* **Provided data**
※

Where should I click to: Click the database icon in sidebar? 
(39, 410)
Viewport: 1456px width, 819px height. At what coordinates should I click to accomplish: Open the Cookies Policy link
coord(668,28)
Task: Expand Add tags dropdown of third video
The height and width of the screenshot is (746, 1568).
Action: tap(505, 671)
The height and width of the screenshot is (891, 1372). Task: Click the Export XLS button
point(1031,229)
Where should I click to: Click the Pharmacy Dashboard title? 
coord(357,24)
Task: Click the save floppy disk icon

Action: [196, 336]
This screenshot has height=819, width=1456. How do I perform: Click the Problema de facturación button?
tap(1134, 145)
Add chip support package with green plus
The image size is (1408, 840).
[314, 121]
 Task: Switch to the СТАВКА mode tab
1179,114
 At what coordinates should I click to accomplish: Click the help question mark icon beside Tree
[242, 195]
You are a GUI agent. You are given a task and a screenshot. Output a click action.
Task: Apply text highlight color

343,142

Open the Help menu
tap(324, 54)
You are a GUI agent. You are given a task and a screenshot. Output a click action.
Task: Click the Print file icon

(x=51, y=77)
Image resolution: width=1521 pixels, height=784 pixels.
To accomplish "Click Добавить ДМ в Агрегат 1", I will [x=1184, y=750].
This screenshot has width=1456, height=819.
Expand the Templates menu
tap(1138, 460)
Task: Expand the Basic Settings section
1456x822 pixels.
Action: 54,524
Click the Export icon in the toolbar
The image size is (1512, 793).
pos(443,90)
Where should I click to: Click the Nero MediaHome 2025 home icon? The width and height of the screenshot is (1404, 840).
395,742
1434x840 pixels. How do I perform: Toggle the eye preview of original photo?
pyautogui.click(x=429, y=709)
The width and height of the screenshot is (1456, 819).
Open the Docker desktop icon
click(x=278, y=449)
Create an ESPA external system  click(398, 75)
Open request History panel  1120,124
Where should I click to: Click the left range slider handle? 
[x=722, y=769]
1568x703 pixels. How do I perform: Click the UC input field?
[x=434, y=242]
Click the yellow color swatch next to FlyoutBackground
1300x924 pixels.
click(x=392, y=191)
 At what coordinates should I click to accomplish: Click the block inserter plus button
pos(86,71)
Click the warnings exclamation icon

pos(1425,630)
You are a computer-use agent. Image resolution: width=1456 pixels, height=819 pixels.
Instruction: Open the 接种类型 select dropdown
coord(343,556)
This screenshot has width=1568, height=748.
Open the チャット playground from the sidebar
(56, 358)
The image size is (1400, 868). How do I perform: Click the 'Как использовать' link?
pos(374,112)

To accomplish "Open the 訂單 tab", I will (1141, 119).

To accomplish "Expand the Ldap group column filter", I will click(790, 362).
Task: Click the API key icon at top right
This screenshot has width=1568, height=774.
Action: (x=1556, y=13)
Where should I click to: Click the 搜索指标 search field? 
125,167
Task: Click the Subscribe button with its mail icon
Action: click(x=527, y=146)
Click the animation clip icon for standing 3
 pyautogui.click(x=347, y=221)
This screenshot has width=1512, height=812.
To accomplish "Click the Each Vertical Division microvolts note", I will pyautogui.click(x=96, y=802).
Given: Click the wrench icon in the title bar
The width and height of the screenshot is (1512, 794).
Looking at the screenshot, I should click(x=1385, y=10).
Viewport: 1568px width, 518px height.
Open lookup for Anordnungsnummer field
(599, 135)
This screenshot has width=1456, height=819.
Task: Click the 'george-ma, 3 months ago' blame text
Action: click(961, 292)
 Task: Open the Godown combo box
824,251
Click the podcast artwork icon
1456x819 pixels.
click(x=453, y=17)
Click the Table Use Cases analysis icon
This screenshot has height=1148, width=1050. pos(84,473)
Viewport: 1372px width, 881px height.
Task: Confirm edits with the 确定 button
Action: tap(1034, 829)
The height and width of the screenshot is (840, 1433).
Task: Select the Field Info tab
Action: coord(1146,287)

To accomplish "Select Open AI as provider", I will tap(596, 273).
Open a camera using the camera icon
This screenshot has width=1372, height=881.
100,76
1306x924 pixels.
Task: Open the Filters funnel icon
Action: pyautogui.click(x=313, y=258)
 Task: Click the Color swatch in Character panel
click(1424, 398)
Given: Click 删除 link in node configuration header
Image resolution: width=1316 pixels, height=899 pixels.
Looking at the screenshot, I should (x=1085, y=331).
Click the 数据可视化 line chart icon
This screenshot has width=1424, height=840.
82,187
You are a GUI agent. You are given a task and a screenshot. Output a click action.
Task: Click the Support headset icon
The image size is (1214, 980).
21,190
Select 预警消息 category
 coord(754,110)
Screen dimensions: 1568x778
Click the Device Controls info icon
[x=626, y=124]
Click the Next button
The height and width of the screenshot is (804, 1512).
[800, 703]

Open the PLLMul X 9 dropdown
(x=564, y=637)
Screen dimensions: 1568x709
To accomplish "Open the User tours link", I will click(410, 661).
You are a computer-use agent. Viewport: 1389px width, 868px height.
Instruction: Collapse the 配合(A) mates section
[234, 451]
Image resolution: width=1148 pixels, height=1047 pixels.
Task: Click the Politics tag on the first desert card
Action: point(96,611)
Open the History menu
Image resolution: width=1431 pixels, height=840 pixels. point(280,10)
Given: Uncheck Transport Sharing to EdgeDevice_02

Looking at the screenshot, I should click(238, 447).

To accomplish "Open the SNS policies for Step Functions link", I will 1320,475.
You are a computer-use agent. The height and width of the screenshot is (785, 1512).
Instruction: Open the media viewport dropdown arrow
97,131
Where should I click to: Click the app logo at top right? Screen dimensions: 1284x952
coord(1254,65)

※

* **Problem requirements**
Only an exact retyping of the full data will do.

* **Task response**
Where should I click to: Click the database icon in sidebar? 
(39, 410)
Viewport: 1456px width, 819px height. At what coordinates should I click to accomplish: Open the Cookies Policy link
coord(668,28)
Task: Expand Add tags dropdown of third video
The height and width of the screenshot is (746, 1568).
Action: tap(505, 671)
The height and width of the screenshot is (891, 1372). Task: Click the Export XLS button
point(1031,229)
Where should I click to: Click the Pharmacy Dashboard title? 
coord(357,24)
Task: Click the save floppy disk icon

Action: [196, 336]
This screenshot has height=819, width=1456. How do I perform: Click the Problema de facturación button?
tap(1134, 145)
Add chip support package with green plus
The image size is (1408, 840).
[314, 121]
 Task: Switch to the СТАВКА mode tab
1179,114
 At what coordinates should I click to accomplish: Click the help question mark icon beside Tree
[242, 195]
You are a GUI agent. You are given a task and a screenshot. Output a click action.
Task: Apply text highlight color

343,142

Open the Help menu
tap(324, 54)
You are a GUI agent. You are given a task and a screenshot. Output a click action.
Task: Click the Print file icon

(x=51, y=77)
Image resolution: width=1521 pixels, height=784 pixels.
To accomplish "Click Добавить ДМ в Агрегат 1", I will [x=1184, y=750].
This screenshot has width=1456, height=819.
Expand the Templates menu
tap(1138, 460)
Task: Expand the Basic Settings section
1456x822 pixels.
Action: 54,524
Click the Export icon in the toolbar
The image size is (1512, 793).
pos(443,90)
Where should I click to: Click the Nero MediaHome 2025 home icon? The width and height of the screenshot is (1404, 840).
395,742
1434x840 pixels. How do I perform: Toggle the eye preview of original photo?
pyautogui.click(x=429, y=709)
The width and height of the screenshot is (1456, 819).
Open the Docker desktop icon
click(x=278, y=449)
Create an ESPA external system  click(398, 75)
Open request History panel  1120,124
Where should I click to: Click the left range slider handle? 
[x=722, y=769]
1568x703 pixels. How do I perform: Click the UC input field?
[x=434, y=242]
Click the yellow color swatch next to FlyoutBackground
1300x924 pixels.
click(x=392, y=191)
 At what coordinates should I click to accomplish: Click the block inserter plus button
pos(86,71)
Click the warnings exclamation icon

pos(1425,630)
You are a computer-use agent. Image resolution: width=1456 pixels, height=819 pixels.
Instruction: Open the 接种类型 select dropdown
coord(343,556)
This screenshot has width=1568, height=748.
Open the チャット playground from the sidebar
(56, 358)
The image size is (1400, 868). How do I perform: Click the 'Как использовать' link?
pos(374,112)

To accomplish "Open the 訂單 tab", I will (1141, 119).

To accomplish "Expand the Ldap group column filter", I will click(790, 362).
Task: Click the API key icon at top right
This screenshot has width=1568, height=774.
Action: (x=1556, y=13)
Where should I click to: Click the 搜索指标 search field? 
125,167
Task: Click the Subscribe button with its mail icon
Action: click(x=527, y=146)
Click the animation clip icon for standing 3
 pyautogui.click(x=347, y=221)
This screenshot has width=1512, height=812.
To accomplish "Click the Each Vertical Division microvolts note", I will pyautogui.click(x=96, y=802).
Given: Click the wrench icon in the title bar
The width and height of the screenshot is (1512, 794).
Looking at the screenshot, I should click(x=1385, y=10).
Viewport: 1568px width, 518px height.
Open lookup for Anordnungsnummer field
(599, 135)
This screenshot has width=1456, height=819.
Task: Click the 'george-ma, 3 months ago' blame text
Action: click(961, 292)
 Task: Open the Godown combo box
824,251
Click the podcast artwork icon
1456x819 pixels.
click(x=453, y=17)
Click the Table Use Cases analysis icon
This screenshot has height=1148, width=1050. pos(84,473)
Viewport: 1372px width, 881px height.
Task: Confirm edits with the 确定 button
Action: tap(1034, 829)
The height and width of the screenshot is (840, 1433).
Task: Select the Field Info tab
Action: coord(1146,287)

To accomplish "Select Open AI as provider", I will tap(596, 273).
Open a camera using the camera icon
This screenshot has width=1372, height=881.
100,76
1306x924 pixels.
Task: Open the Filters funnel icon
Action: pyautogui.click(x=313, y=258)
 Task: Click the Color swatch in Character panel
click(1424, 398)
Given: Click 删除 link in node configuration header
Image resolution: width=1316 pixels, height=899 pixels.
Looking at the screenshot, I should (x=1085, y=331).
Click the 数据可视化 line chart icon
This screenshot has width=1424, height=840.
82,187
You are a GUI agent. You are given a task and a screenshot. Output a click action.
Task: Click the Support headset icon
The image size is (1214, 980).
21,190
Select 预警消息 category
 coord(754,110)
Screen dimensions: 1568x778
Click the Device Controls info icon
[x=626, y=124]
Click the Next button
The height and width of the screenshot is (804, 1512).
[800, 703]

Open the PLLMul X 9 dropdown
(x=564, y=637)
Screen dimensions: 1568x709
To accomplish "Open the User tours link", I will click(410, 661).
You are a computer-use agent. Viewport: 1389px width, 868px height.
Instruction: Collapse the 配合(A) mates section
[234, 451]
Image resolution: width=1148 pixels, height=1047 pixels.
Task: Click the Politics tag on the first desert card
Action: point(96,611)
Open the History menu
Image resolution: width=1431 pixels, height=840 pixels. point(280,10)
Given: Uncheck Transport Sharing to EdgeDevice_02

Looking at the screenshot, I should click(238, 447).

To accomplish "Open the SNS policies for Step Functions link", I will 1320,475.
You are a computer-use agent. The height and width of the screenshot is (785, 1512).
Instruction: Open the media viewport dropdown arrow
97,131
Where should I click to: Click the app logo at top right? Screen dimensions: 1284x952
coord(1254,65)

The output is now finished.